La sinistra snobba la pace e Landini ci rovina la vita
Maurizio Landini (Getty Images)

Per il Garante è illegittimo lo sciopero generale proclamato per oggi come «ritorsione» allo stop ai velisti. La Cgil tira dritto e blocca tutto, come se servisse a qualcosa per Gaza. Meloni: «Vogliono il weekend lungo».

Serve a qualche cosa fermare l’Italia perché gli israeliani hanno fermato la Flotilla? Forse sarà utile alla futura carriera politica dei vari Landini, ma di certo non servirà alla causa palestinese. A Gaza non se ne fanno niente delle manifestazioni che in Italia impediscono ai treni di partire e alle navi di salpare. Le mille, diecimila, centomila persone che sono scese in piazza mercoledì, ieri e scenderanno in piazza domani di sicuro non riempiranno la pancia delle donne e dei bambini palestinesi. Né fermeranno le operazioni militari dei soldati di Benjamin Netanyahu.

Oggi che la missione umanitaria condotta con le barche a vela è finita nel nulla, come era prevedibile, senza alcun concreto aiuto a una popolazione affamata, ci viene spiegato che era «evidente, oltre che ovvio sin dall’inizio» (l’ho letto ieri sul Fatto Quotidiano), come l’iniziativa della Global Sumud Flotilla non avesse lo scopo di sfamare i palestinesi, ma solo di «affermare l’illegittimità del blocco navale in corso da anni e dell’intera azione del governo israeliano». Bene, e adesso che gli attivisti hanno «affermato» l’illegittimità delle disposizioni militari di Netanyahu che cosa cambia? Forse a Gaza non cadono più le bombe? Le famiglie non sono più costrette a scappare da un posto all’altro mentre Hamas e l’esercito israeliano si scambiano colpi di cannonate? Qui l’unica cosa «evidente, oltre che ovvia fin dall’inizio», è che la missione umanitaria non era umanitaria ma politica, con un esito scontato e inutile per Gaza.

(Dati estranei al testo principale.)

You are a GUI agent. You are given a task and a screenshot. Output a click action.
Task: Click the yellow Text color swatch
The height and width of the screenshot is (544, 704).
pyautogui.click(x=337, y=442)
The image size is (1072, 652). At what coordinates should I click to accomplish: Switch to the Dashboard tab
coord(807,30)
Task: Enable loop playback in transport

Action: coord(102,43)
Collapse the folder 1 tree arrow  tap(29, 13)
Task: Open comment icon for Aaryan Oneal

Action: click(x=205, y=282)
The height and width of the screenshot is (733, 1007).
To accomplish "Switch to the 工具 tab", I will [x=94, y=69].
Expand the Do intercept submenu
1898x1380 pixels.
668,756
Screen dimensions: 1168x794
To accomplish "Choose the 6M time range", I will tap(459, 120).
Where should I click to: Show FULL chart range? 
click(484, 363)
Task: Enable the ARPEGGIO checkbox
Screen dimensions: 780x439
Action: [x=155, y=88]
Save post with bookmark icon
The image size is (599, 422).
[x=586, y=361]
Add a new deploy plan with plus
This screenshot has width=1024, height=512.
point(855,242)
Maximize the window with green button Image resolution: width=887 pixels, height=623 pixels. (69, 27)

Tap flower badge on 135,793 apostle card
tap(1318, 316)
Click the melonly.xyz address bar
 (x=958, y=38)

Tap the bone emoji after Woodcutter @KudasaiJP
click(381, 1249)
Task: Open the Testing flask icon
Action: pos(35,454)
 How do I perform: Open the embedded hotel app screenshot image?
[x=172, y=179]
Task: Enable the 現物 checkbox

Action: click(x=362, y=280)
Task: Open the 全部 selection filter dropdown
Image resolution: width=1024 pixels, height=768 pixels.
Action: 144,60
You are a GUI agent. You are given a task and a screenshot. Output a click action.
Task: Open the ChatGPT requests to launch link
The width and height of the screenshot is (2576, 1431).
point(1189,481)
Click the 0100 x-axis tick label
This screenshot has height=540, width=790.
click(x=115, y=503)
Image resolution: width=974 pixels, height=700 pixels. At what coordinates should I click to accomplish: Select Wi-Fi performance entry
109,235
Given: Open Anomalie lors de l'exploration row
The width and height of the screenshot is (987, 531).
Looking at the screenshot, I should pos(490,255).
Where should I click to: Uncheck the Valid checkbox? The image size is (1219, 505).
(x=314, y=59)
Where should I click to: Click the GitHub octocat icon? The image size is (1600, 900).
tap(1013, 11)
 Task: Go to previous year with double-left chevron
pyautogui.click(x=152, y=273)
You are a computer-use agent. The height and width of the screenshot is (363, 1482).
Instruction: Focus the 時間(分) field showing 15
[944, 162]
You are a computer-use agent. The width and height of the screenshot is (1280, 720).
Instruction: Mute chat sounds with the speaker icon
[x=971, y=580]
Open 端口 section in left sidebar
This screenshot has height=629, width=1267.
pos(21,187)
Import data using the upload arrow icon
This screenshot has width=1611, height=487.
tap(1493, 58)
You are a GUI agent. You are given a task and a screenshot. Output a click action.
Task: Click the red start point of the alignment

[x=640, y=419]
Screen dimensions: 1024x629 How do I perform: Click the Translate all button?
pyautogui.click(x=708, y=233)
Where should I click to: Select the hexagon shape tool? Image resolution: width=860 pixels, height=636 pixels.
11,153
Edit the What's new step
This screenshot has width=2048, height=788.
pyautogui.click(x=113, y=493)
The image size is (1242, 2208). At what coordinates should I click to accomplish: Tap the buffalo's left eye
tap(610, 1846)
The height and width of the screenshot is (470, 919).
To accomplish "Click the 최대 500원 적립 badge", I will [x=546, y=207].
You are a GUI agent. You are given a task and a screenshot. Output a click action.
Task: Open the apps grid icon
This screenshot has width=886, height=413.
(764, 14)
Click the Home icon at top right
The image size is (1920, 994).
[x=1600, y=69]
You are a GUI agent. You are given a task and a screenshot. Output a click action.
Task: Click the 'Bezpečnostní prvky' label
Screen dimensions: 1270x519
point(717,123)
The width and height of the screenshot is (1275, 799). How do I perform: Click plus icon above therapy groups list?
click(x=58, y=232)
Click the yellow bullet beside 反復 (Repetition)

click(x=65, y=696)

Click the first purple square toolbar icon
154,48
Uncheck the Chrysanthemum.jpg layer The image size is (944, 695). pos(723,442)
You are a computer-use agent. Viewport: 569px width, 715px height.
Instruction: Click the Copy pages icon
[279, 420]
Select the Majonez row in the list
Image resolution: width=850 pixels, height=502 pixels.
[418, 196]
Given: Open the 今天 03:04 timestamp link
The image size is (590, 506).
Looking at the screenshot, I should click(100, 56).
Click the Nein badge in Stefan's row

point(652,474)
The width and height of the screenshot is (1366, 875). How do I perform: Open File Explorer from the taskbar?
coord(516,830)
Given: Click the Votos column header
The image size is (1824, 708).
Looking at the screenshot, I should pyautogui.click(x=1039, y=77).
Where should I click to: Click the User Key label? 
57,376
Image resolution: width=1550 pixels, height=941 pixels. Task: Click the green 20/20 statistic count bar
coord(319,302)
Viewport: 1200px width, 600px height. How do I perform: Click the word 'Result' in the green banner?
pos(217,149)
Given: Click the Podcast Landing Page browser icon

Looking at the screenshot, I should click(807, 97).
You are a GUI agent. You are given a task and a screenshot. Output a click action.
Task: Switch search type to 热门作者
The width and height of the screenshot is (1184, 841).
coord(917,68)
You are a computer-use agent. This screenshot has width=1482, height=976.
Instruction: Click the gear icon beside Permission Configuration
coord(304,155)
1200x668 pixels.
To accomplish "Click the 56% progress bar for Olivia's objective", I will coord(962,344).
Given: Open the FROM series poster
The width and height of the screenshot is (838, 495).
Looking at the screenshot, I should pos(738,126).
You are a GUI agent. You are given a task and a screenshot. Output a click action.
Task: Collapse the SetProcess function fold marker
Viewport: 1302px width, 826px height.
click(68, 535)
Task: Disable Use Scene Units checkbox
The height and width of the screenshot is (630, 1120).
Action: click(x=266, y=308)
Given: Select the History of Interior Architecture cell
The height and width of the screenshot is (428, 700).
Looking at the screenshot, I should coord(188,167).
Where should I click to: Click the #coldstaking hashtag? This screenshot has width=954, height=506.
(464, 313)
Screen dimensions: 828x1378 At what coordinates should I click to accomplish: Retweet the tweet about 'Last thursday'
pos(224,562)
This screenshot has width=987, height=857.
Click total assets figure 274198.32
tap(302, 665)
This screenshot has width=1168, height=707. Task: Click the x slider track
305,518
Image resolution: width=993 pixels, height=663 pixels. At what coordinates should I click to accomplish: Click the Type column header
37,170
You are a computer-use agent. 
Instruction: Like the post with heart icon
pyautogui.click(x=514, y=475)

Come scontato e inutile, a prescindere da ciò che accadrà, è lo sciopero generale di Landini e compagni. Bloccare l’Italia serve a sbloccare la situazione a Gaza? Non serve un analista di cose geopolitiche per capire che se cambierà qualche cosa non sarà per le manifestazioni organizzate in Italia. Durante la guerra in Vietnam, nel nostro Paese sfilarono in tanti contro la guerra, ma il conflitto non si concluse perché migliaia o centinaia di persone si schierarono contro gli Stati Uniti. Gli americani abbandonarono Saigon al proprio destino quando le immagini delle bare dei soldati riportate in patria divennero un messaggio insopportabile per l’opinione pubblica Usa. Per quanto riguarda Gaza, l’unica possibilità che l’intervento militare israeliano si concluda è affidato al piano di pace messo a punto da Donald Trump e accettato da Netanyahu e dai Paesi arabi. Il vero aiuto per i palestinesi non arriverà dalla Flotilla, né da Landini o da qualche altro esponente politico in cerca di visibilità. Arriverà solo con il sì di Hamas. Può piacere o meno, si può apprezzare o detestare ciò che fa e dice Trump. Ma questa è la sola speranza e se chi sfila avesse davvero a cuore il destino di donne e bambini dovrebbe manifestare perché anche Hamas dica sì alla pace. Invece, manifestano paralizzando il Paese e facendo pagare il conto e i disagi agli italiani.